[Saved entries]
━━━━━━━━
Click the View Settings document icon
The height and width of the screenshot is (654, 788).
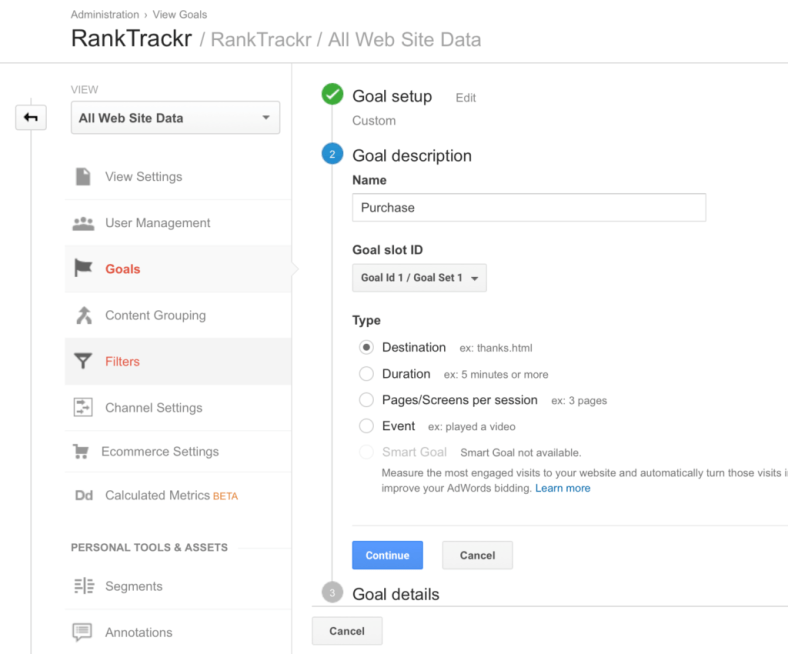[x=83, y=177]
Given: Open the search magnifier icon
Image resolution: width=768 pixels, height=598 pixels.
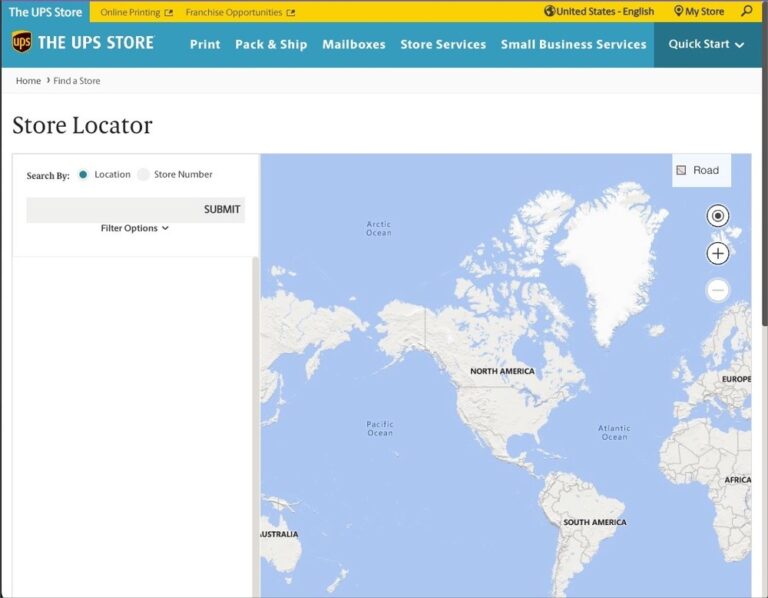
━━━━━━━━
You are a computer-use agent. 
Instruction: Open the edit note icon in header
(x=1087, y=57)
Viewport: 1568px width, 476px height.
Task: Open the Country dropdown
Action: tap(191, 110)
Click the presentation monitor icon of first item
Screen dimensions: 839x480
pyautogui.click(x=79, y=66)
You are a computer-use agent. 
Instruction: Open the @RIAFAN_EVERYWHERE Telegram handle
━━━━━━━━
> _INSTRUCTIONS FOR THE TASK_:
Transcribe the lines above exactly, beginning at the one with "Click the View Settings document icon" and ending at the one with "Image resolution: width=768". Include both; exclude the pictures.

> _ANSWER FOR THIS EXERCISE_:
Click the View Settings document icon
The height and width of the screenshot is (654, 788).
[x=83, y=177]
Given: Open the search magnifier icon
Image resolution: width=768 pixels, height=598 pixels.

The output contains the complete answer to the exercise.